[Start of Attachment]

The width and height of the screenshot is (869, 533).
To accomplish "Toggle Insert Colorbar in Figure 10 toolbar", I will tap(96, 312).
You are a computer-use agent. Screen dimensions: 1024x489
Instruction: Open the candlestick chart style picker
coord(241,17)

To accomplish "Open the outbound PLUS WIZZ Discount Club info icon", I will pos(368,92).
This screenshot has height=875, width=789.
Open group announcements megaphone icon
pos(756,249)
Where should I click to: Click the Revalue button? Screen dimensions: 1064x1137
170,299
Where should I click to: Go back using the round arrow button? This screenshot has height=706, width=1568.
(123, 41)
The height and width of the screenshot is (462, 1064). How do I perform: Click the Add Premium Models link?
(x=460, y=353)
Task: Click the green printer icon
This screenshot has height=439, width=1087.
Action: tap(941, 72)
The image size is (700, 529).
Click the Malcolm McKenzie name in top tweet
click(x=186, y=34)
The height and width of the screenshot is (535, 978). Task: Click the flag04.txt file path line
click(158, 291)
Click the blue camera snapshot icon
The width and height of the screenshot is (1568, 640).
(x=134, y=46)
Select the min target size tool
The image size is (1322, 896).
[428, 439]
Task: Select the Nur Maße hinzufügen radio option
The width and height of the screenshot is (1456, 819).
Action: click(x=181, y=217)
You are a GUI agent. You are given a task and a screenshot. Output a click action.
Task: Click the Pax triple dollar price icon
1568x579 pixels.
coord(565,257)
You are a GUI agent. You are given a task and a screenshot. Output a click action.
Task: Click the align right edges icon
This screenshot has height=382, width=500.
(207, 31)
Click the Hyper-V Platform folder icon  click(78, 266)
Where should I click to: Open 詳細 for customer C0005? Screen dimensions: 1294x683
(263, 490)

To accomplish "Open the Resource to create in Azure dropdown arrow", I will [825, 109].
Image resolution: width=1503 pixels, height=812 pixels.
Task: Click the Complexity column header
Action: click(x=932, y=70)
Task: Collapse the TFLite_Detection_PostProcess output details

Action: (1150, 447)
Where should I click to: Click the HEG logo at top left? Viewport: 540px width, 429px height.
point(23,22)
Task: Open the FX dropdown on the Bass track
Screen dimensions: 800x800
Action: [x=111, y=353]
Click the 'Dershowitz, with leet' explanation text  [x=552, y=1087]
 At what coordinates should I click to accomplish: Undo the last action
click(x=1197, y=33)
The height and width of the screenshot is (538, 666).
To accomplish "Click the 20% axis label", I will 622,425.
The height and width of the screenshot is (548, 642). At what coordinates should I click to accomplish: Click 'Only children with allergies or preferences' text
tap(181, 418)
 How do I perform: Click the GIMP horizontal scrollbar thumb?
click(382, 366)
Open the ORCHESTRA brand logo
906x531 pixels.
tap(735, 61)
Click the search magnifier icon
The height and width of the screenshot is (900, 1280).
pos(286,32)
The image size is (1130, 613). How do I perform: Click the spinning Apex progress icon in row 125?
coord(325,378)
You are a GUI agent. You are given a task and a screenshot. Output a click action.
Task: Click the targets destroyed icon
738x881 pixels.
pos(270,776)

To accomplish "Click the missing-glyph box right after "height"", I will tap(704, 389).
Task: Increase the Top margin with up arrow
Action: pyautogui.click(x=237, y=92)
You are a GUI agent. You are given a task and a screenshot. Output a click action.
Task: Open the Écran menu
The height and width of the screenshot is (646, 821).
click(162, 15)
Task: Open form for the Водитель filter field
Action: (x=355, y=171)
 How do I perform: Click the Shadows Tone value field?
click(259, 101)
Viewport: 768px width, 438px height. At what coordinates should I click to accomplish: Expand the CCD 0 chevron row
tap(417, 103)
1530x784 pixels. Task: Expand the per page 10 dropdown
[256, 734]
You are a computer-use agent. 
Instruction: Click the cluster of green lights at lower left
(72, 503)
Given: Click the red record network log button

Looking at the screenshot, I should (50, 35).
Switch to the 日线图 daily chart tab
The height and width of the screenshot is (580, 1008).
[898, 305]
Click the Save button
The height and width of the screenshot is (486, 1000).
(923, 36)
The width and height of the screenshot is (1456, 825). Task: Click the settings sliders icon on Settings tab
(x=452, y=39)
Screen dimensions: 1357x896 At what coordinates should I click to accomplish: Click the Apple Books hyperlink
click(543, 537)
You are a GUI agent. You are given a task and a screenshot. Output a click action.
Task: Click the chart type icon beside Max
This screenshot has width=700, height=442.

[End of Attachment]

Copy the entries word for word. Leave nothing out.

The width and height of the screenshot is (869, 533).
To accomplish "Toggle Insert Colorbar in Figure 10 toolbar", I will tap(96, 312).
You are a computer-use agent. Screen dimensions: 1024x489
Instruction: Open the candlestick chart style picker
coord(241,17)

To accomplish "Open the outbound PLUS WIZZ Discount Club info icon", I will pos(368,92).
This screenshot has height=875, width=789.
Open group announcements megaphone icon
pos(756,249)
Where should I click to: Click the Revalue button? Screen dimensions: 1064x1137
170,299
Where should I click to: Go back using the round arrow button? This screenshot has height=706, width=1568.
(123, 41)
The height and width of the screenshot is (462, 1064). How do I perform: Click the Add Premium Models link?
(x=460, y=353)
Task: Click the green printer icon
This screenshot has height=439, width=1087.
Action: tap(941, 72)
The image size is (700, 529).
Click the Malcolm McKenzie name in top tweet
click(x=186, y=34)
The height and width of the screenshot is (535, 978). Task: Click the flag04.txt file path line
click(158, 291)
Click the blue camera snapshot icon
The width and height of the screenshot is (1568, 640).
(x=134, y=46)
Select the min target size tool
The image size is (1322, 896).
[428, 439]
Task: Select the Nur Maße hinzufügen radio option
The width and height of the screenshot is (1456, 819).
Action: click(x=181, y=217)
You are a GUI agent. You are given a task and a screenshot. Output a click action.
Task: Click the Pax triple dollar price icon
1568x579 pixels.
coord(565,257)
You are a GUI agent. You are given a task and a screenshot. Output a click action.
Task: Click the align right edges icon
This screenshot has height=382, width=500.
(207, 31)
Click the Hyper-V Platform folder icon  click(78, 266)
Where should I click to: Open 詳細 for customer C0005? Screen dimensions: 1294x683
(263, 490)

To accomplish "Open the Resource to create in Azure dropdown arrow", I will [825, 109].
Image resolution: width=1503 pixels, height=812 pixels.
Task: Click the Complexity column header
Action: click(x=932, y=70)
Task: Collapse the TFLite_Detection_PostProcess output details

Action: (1150, 447)
Where should I click to: Click the HEG logo at top left? Viewport: 540px width, 429px height.
point(23,22)
Task: Open the FX dropdown on the Bass track
Screen dimensions: 800x800
Action: [x=111, y=353]
Click the 'Dershowitz, with leet' explanation text  [x=552, y=1087]
 At what coordinates should I click to accomplish: Undo the last action
click(x=1197, y=33)
The height and width of the screenshot is (538, 666).
To accomplish "Click the 20% axis label", I will 622,425.
The height and width of the screenshot is (548, 642). At what coordinates should I click to accomplish: Click 'Only children with allergies or preferences' text
tap(181, 418)
 How do I perform: Click the GIMP horizontal scrollbar thumb?
click(382, 366)
Open the ORCHESTRA brand logo
906x531 pixels.
tap(735, 61)
Click the search magnifier icon
The height and width of the screenshot is (900, 1280).
pos(286,32)
The image size is (1130, 613). How do I perform: Click the spinning Apex progress icon in row 125?
coord(325,378)
You are a GUI agent. You are given a task and a screenshot. Output a click action.
Task: Click the targets destroyed icon
738x881 pixels.
pos(270,776)

To accomplish "Click the missing-glyph box right after "height"", I will tap(704, 389).
Task: Increase the Top margin with up arrow
Action: pyautogui.click(x=237, y=92)
You are a GUI agent. You are given a task and a screenshot. Output a click action.
Task: Open the Écran menu
The height and width of the screenshot is (646, 821).
click(162, 15)
Task: Open form for the Водитель filter field
Action: (x=355, y=171)
 How do I perform: Click the Shadows Tone value field?
click(259, 101)
Viewport: 768px width, 438px height. At what coordinates should I click to accomplish: Expand the CCD 0 chevron row
tap(417, 103)
1530x784 pixels. Task: Expand the per page 10 dropdown
[256, 734]
You are a computer-use agent. 
Instruction: Click the cluster of green lights at lower left
(72, 503)
Given: Click the red record network log button

Looking at the screenshot, I should (50, 35).
Switch to the 日线图 daily chart tab
The height and width of the screenshot is (580, 1008).
[898, 305]
Click the Save button
The height and width of the screenshot is (486, 1000).
(923, 36)
The width and height of the screenshot is (1456, 825). Task: Click the settings sliders icon on Settings tab
(x=452, y=39)
Screen dimensions: 1357x896 At what coordinates should I click to accomplish: Click the Apple Books hyperlink
click(543, 537)
You are a GUI agent. You are given a task and a screenshot. Output a click action.
Task: Click the chart type icon beside Max
This screenshot has width=700, height=442.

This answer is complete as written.